● **YOUR TASK**:
Copy out every line of the items below word for word, leaving out the pictures.
- - -
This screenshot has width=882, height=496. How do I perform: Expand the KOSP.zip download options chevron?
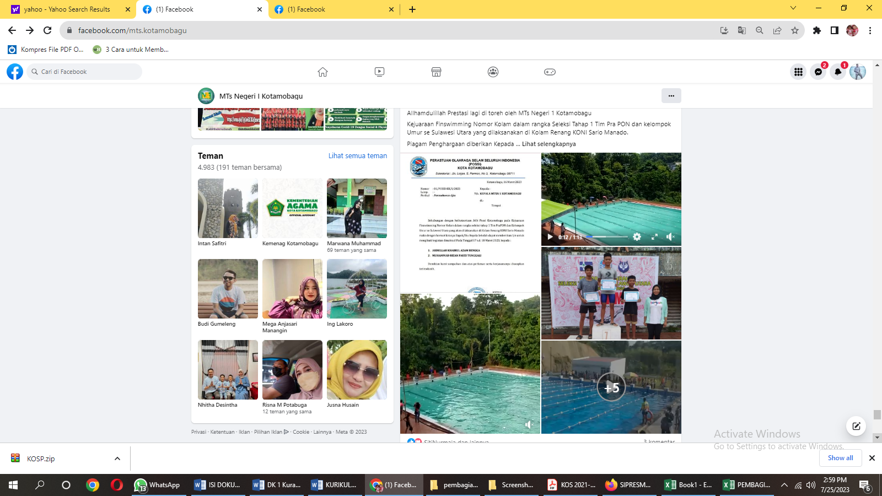(x=117, y=459)
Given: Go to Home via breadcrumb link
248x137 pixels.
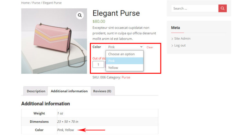Looking at the screenshot, I should coord(25,3).
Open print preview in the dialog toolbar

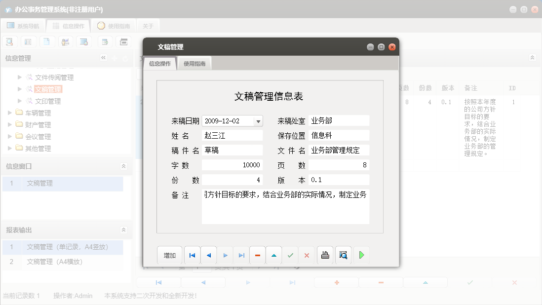tap(343, 255)
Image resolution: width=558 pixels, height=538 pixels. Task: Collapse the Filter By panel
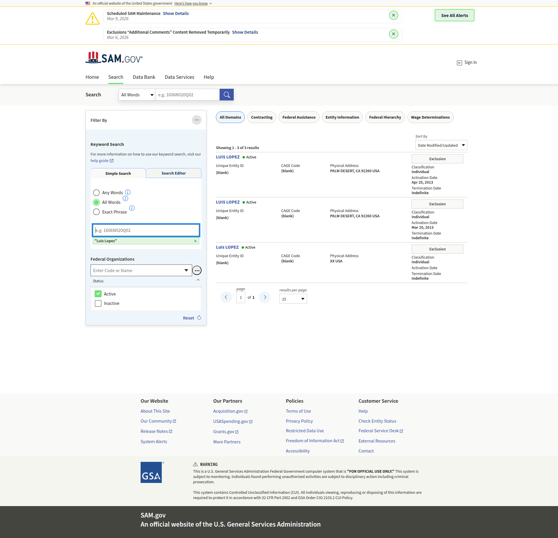tap(197, 120)
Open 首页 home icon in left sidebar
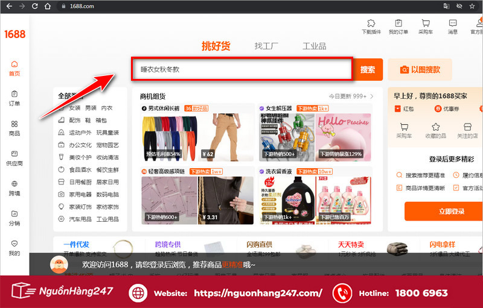The height and width of the screenshot is (308, 483). coord(14,68)
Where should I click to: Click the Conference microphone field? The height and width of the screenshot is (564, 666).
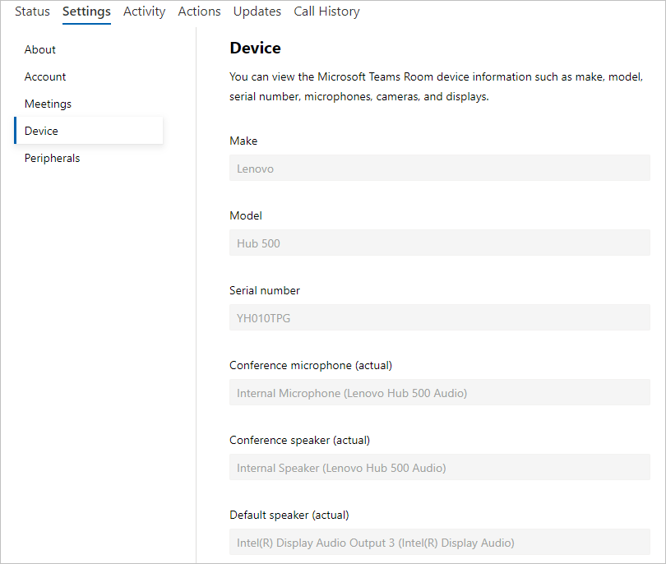coord(440,392)
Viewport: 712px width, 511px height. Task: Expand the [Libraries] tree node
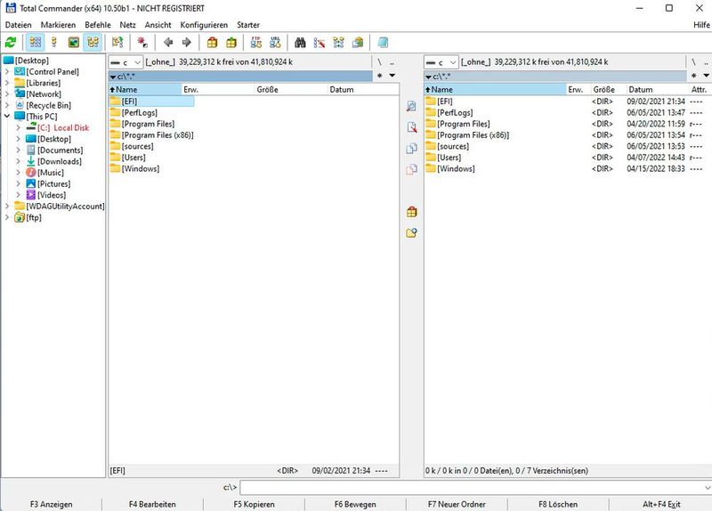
- - -
● **TASK RESULT**:
This screenshot has width=882, height=496. How do I perform: Expand the KOSP.zip download options chevron?
(x=117, y=459)
Given: Go to Home via breadcrumb link
248x137 pixels.
Looking at the screenshot, I should coord(25,3).
Open print preview in the dialog toolbar

tap(343, 255)
Image resolution: width=558 pixels, height=538 pixels. Task: Collapse the Filter By panel
tap(197, 120)
Open 首页 home icon in left sidebar
The height and width of the screenshot is (308, 483). coord(14,68)
Where should I click to: Click the Conference microphone field? The height and width of the screenshot is (564, 666).
coord(440,392)
Viewport: 712px width, 511px height. Task: Expand the [Libraries] tree node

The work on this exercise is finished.